Intervention de Jean Quatremer

Réunion du 16 janvier 2015 à 9h00
Groupe de travail sur l'avenir des institutions

Jean Quatremer :

J'aimerais dissiper un malentendu. Je n'ai pas dit que tout allait bien en Europe et mal en France. Je voulais simplement remettre les choses en perspective.

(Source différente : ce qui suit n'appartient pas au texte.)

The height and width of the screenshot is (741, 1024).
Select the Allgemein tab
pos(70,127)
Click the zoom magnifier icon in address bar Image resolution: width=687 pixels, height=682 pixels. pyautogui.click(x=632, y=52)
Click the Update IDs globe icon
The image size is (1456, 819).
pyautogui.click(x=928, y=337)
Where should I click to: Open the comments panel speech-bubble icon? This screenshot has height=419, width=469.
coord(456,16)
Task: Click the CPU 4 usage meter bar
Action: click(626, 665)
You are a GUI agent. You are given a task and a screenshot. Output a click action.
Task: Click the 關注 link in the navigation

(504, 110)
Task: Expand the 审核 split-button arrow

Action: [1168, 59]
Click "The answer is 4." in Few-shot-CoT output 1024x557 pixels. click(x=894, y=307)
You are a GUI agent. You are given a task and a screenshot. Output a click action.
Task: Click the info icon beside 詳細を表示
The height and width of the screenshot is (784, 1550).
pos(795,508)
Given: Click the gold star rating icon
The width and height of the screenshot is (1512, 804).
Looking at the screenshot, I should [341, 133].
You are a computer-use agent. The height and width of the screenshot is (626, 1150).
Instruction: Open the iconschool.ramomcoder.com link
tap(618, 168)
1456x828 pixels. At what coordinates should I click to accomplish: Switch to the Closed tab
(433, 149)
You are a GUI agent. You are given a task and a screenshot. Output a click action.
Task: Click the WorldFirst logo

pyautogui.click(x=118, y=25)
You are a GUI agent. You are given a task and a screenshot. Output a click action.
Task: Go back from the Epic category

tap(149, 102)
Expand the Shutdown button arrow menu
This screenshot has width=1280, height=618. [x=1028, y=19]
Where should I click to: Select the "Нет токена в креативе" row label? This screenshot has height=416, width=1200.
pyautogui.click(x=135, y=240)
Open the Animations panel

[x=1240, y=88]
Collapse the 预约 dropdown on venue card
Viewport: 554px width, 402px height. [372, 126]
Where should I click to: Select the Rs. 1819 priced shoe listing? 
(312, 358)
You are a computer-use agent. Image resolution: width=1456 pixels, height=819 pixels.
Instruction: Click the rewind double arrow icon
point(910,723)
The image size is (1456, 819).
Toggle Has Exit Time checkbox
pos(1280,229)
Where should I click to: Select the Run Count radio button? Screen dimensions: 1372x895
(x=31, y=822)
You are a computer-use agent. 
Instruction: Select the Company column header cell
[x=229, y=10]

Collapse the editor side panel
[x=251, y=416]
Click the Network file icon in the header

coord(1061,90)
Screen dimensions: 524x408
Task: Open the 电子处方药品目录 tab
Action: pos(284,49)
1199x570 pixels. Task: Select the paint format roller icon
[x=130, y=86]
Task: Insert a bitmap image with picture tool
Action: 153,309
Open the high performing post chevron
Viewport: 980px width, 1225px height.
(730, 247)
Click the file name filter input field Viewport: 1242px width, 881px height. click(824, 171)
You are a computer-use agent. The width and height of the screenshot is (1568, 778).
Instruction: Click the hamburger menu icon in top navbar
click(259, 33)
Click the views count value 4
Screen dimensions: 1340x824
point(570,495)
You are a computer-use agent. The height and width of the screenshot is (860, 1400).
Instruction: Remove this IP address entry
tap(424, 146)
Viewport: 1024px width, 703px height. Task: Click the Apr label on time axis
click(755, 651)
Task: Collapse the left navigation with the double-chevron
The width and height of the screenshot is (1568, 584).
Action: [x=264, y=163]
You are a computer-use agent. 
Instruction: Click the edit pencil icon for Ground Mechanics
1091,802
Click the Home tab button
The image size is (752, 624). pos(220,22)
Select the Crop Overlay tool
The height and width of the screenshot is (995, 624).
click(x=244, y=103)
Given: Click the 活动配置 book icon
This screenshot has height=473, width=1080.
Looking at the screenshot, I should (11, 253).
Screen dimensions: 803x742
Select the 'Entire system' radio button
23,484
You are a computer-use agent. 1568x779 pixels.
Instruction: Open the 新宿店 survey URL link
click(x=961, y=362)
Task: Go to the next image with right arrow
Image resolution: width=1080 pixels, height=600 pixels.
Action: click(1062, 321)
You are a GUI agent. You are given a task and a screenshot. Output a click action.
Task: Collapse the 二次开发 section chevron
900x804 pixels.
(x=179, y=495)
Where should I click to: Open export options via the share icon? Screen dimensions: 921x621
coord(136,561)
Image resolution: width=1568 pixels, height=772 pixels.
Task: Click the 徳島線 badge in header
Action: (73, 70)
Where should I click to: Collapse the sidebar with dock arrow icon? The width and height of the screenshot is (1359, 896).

Une chose doit être claire pour nos partis politiques traditionnels – je ne parle pas des europhobes. Ils tombent dans le piège tendu par ces derniers en confondant les politiques européennes et le projet européen. On peut être en désaccord avec la politique menée par François Hollande sans être pour autant antifrançais. Pourtant, c'est l'Europe que critiquent ses détracteurs, non les politiques européennes. Vous croyez que j'étais d'accord avec la politique de la Commission Barroso ? Avec celle du Conseil européen lorsque Nicolas Sarkozy y siégeait ? Vous croyez que j'ai soutenu la création de la Troïka et les politiques d'austérité conduites en Grèce ? Jamais de la vie ; mais je n'ai pas pour autant versé dans l'europhobie ni même dans l'euroscepticisme. Je trouve ce mélange des genres très dangereux. Si la critique des politiques menées est légitime, celle du projet européen fait basculer à l'extrême droite, dans le nationalisme, le souverainisme.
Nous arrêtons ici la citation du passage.